OPEC Boosts Oil Output Amid US Hitting Infrastructure Hurdles

by Ship & Bunker News Team
Monday August 27, 2018

Despite market tightening worries on the part of crude traders, there's no lack of evidence that producers in many countries of the world are in full swing and supply is in abundance.

That notion was hammered home again on Monday, when two sources familiar with the matter said an monitoring committee of the Organization of the Petroleum Exporting Countries (OPEC) and non-OPEC producers found that oil producers participating in a supply-reduction agreement cut output in July by 9 percent more than called for in the agreement.

Compared with a compliance level of 120 percent for June and 147 percent for May, this means participants have been steadily increasing production.

While presumably this helps calm fears that output declines from Venezuela, Nigeria, and Libya will lead to a market tightening, elsewhere in the world infrastructure is such that it may be limiting the full potential of oil companies.

Such is the case in Texas, where output "is on fire", according to Yahoo Finance, but where in the Permian Basin the lack of pipelines  is forcing producers to relocate rigs and even put the brakes on production until more infrastructure is in place.

Jennifer Rowland, a senior energy equity analyst at Edward Jones, said, "We already hear anecdotally in conference calls of [producers] moving rigs out of the Permian to a place that doesn't have these issues."

Yahoo Finance reported that producers in the Permian "have been pumping so much oil that they have to sell it at a discount to Cushing, Oklahoma, to get it through its small congested system of pipelines."

Earlier this year, Canada earned headlines for a lack of sufficient piping that was slowing crude flows out of the Alberta oil sands.

But some experts are placing their faith in bottlenecks being resolved in the near future, which will also help reduce adverse effects of declining production in some countries.

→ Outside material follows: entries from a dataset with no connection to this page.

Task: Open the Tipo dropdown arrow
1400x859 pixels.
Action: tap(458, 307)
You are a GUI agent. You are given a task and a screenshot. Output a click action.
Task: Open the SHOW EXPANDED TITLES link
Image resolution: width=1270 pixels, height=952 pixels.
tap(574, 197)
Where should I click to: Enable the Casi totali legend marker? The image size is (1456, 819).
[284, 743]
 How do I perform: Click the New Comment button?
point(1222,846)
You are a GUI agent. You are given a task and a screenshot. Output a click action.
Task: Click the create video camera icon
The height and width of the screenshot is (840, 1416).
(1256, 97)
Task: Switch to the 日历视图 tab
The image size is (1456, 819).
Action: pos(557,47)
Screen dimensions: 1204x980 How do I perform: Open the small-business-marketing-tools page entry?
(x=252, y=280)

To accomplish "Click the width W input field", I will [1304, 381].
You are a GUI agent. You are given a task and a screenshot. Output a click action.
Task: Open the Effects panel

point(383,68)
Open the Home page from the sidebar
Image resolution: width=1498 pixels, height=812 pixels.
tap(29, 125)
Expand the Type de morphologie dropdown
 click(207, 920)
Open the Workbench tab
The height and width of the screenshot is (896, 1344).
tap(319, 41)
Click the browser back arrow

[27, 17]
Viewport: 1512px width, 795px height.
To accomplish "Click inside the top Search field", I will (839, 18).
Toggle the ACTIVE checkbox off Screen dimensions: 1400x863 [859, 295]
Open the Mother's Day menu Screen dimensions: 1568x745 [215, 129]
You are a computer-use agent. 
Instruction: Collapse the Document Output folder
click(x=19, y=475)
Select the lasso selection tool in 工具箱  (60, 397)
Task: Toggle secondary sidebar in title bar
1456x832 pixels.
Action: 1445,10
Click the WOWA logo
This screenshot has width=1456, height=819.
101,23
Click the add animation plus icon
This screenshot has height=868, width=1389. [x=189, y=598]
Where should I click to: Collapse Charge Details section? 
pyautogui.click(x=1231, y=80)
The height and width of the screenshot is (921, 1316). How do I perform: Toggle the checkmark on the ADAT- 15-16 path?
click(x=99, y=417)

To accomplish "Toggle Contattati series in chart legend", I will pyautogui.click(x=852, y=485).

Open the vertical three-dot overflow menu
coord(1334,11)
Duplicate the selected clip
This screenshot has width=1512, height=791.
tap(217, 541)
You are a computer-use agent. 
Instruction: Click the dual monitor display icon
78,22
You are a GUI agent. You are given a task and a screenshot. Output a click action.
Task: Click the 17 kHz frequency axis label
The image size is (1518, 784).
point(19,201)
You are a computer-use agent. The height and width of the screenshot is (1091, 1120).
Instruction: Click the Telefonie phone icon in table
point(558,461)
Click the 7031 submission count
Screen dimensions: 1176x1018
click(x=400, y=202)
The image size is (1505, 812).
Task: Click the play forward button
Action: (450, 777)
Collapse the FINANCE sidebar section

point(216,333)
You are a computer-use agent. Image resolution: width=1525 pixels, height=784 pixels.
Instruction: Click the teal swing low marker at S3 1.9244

On Monday, Patrick Pouyanne, chief executive of Total, told an oil conference in Stavanger, Norway that he is s taking a "prudent" approach to oil prices after 2019, when bottlenecks in U.S. oil infrastructure could be resolved.

Pouyanne was referring to over a dozen U.S. energy pipelines on the drawing board, some of which are still seeking financing and would accommodate greater U.S. oil and gas exports as well as relieve the bottleneck in West Texas shale fields.

While all of this would amount to bad news for people worried about waning demand due to geopolitical strife, if nothing else more news of output increases from OPEC should put to rest - or at least soften - talk that the cartel is unable to make up for output shortages elsewhere in the world.